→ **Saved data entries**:

---

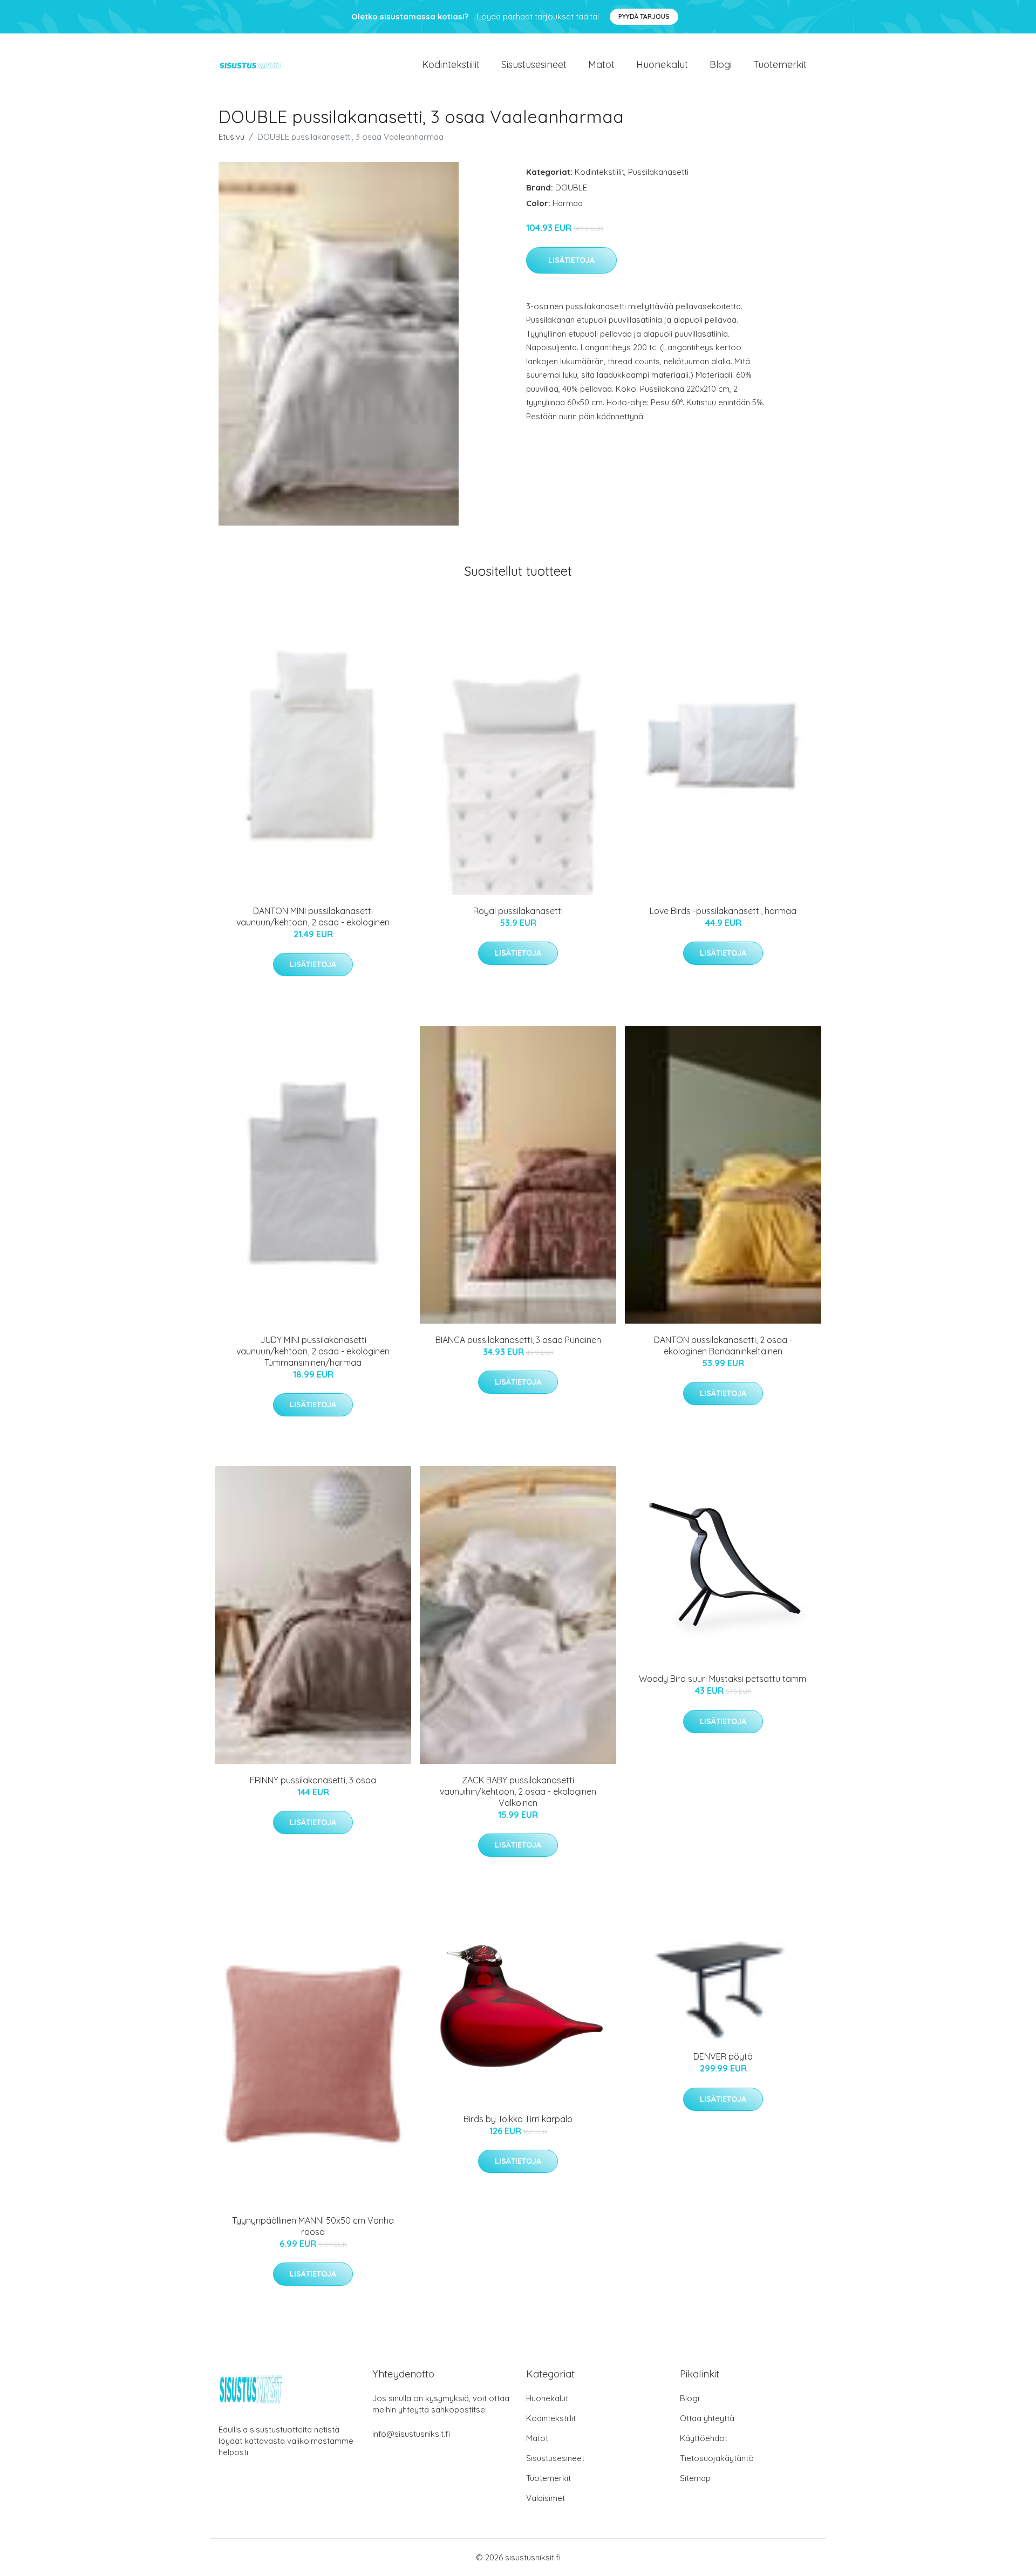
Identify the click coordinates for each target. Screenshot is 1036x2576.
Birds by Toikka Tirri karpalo (518, 2119)
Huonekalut (662, 64)
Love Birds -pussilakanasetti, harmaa (723, 910)
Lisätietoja (571, 260)
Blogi (721, 64)
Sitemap (695, 2478)
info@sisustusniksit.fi (411, 2434)
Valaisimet (545, 2498)
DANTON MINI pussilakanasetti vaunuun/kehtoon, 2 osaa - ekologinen (313, 916)
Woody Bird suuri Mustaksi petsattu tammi (723, 1678)
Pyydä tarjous (644, 16)
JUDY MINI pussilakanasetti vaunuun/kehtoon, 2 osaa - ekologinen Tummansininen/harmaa (313, 1351)
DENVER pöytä (723, 2056)
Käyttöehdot (703, 2438)
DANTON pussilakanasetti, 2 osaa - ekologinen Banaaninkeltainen (723, 1345)
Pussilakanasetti (658, 172)
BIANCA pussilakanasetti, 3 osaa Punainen (518, 1339)
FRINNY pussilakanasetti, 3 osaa (313, 1780)
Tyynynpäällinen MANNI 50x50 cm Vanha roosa (313, 2226)
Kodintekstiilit (451, 64)
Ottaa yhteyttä (707, 2418)
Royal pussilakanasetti (518, 910)
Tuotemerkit (780, 64)
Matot (601, 64)
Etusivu (231, 137)
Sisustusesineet (534, 64)
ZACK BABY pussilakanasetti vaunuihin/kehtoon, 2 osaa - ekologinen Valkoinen (518, 1791)
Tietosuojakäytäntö (717, 2458)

---

→ **The problem**:
All lines in the data above from the one with "DANTON MINI pussilakanasetti" through the one with "Sisustusesineet (534, 64)" must be repeated exactly, and no others.

→ **Response for this exercise**:
DANTON MINI pussilakanasetti vaunuun/kehtoon, 2 osaa - ekologinen (313, 916)
Woody Bird suuri Mustaksi petsattu tammi (723, 1678)
Pyydä tarjous (644, 16)
JUDY MINI pussilakanasetti vaunuun/kehtoon, 2 osaa - ekologinen Tummansininen/harmaa (313, 1351)
DENVER pöytä (723, 2056)
Käyttöehdot (703, 2438)
DANTON pussilakanasetti, 2 osaa - ekologinen Banaaninkeltainen (723, 1345)
Pussilakanasetti (658, 172)
BIANCA pussilakanasetti, 3 osaa Punainen (518, 1339)
FRINNY pussilakanasetti, 3 osaa (313, 1780)
Tyynynpäällinen MANNI 50x50 cm Vanha roosa (313, 2226)
Kodintekstiilit (451, 64)
Ottaa yhteyttä (707, 2418)
Royal pussilakanasetti (518, 910)
Tuotemerkit (780, 64)
Matot (601, 64)
Etusivu (231, 137)
Sisustusesineet (534, 64)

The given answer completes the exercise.